Suffering, by Paul David Tripp, was the last book I read in 2018, and rightly so. If you read my yearly recap, you know suffering summed up my year.
Sometimes it made me bitter. Finally, it made me hopeful—not for my circumstances to get better and easier but hopeful in my God who is with me always and who is always good.
This book showed me why I responded to my suffering the way I did.
My response caught me off guard. The thoughts I thought were beyond what a Christian should think. The despair I felt didn’t make sense as someone who understood the gospel. And the ability to dwell on hope instead of my seemingly hopeless circumstances seemed impossible at times.
My suffering wrecked me in many ways. Most of all, it revealed the sin in my heart. It didn’t produce new sin. It made it come to the surface. And boy was that hard to see!
Tripp, who underwent unexpected kidney failure and continues to suffer from his health, helped me understand this. He says, “Your responses to the situations in your life, whether physical, relational, or circumstancial, are always more determined by what is inside you (your heart) than by the things you are facing. This is why people have dramatically different responses to the same situations of difficulty” (Loc 345, kindle).
He continues, “Suffering draws out the true thoughts, attitudes, assumptions, and desires of your heart.” Then he mentions why we fear or envy or doubt or live in hyper-awareness, discouragement, or denial when we suffer.
He helps us understand why what we are going through feels especially hard, but he also pushes us to refocus our foggy minds towards the clear truth of the Word.
He doesn’t leave us where we’re tempted to stay in this analytical state of why we thought this or why we did that—what was sin and what was not.
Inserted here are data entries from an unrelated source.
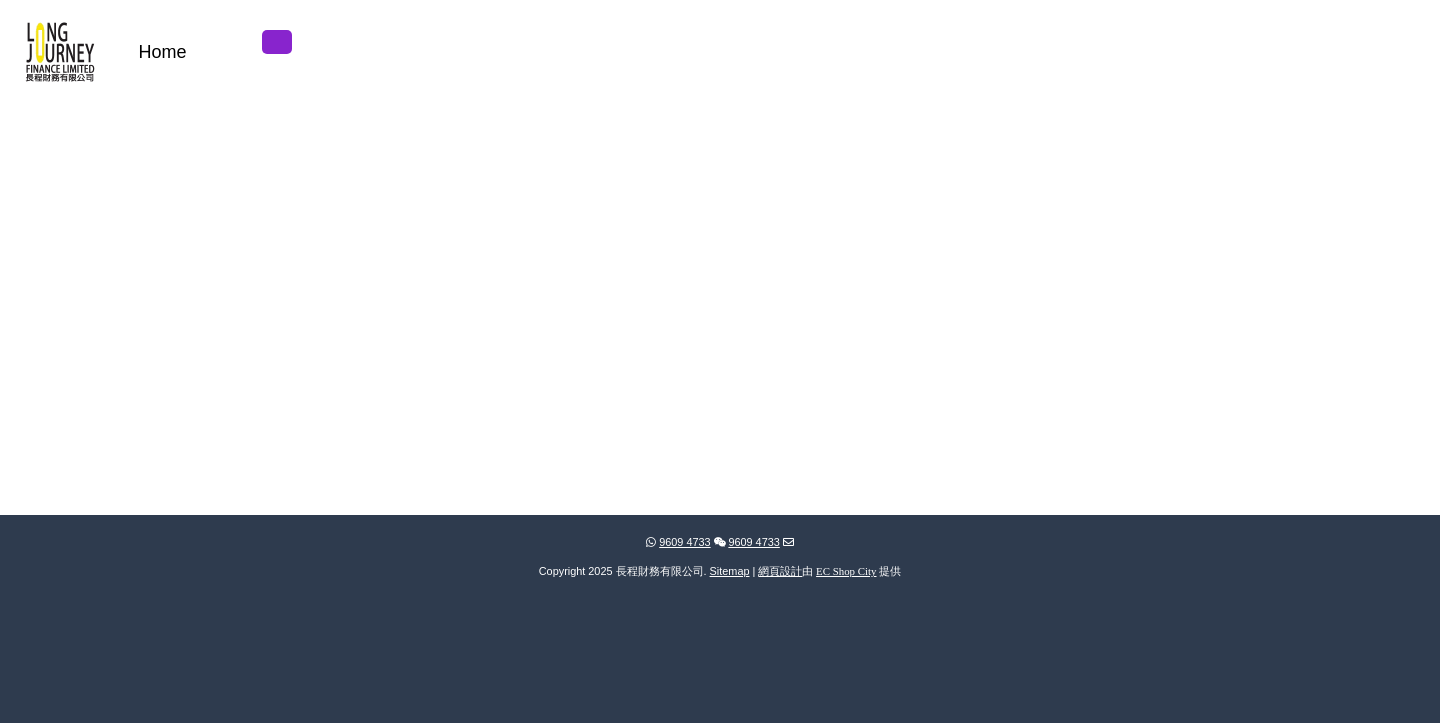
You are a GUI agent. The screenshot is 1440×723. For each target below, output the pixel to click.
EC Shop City (846, 571)
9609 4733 (678, 542)
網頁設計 (780, 571)
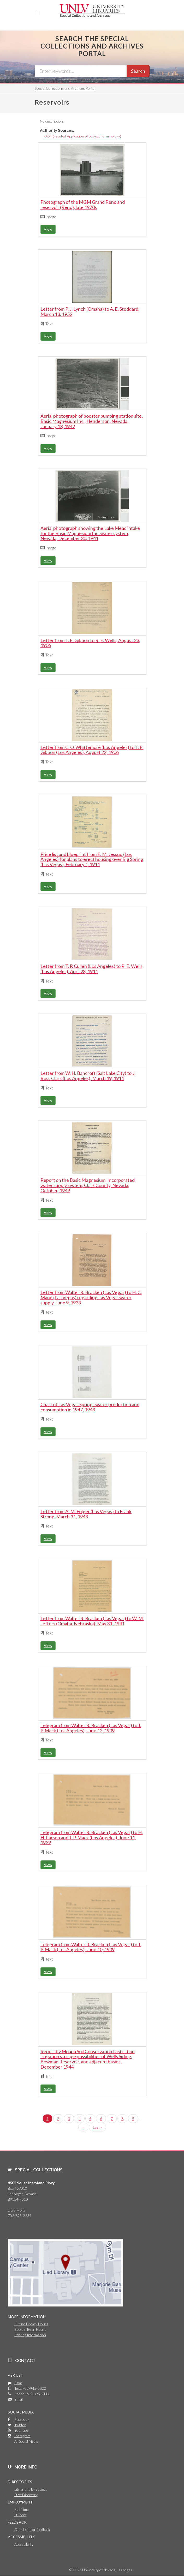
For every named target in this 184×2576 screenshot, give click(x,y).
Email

He moves us from our personal examination to our true hope in the God of comfort.
Sure, I wish I could’ve read this book before my season of suffering began, but it hadn’t been published yet. However, I probably would’ve needed to re-read it as a reminder, and a new season of suffering will come again where it will prove helpful.
What about you? Are you in a season of suffering and wonder why you’re responding the way you are? Are you trying to put your hope in God but still feel hopeless?
This book will make you feel like you’re not alone, and it will speak the truth that you struggle to speak to yourself.
And if you haven’t suffered yet, you will. So, you might as well get prepared. Fix your hope on the God of all comfort.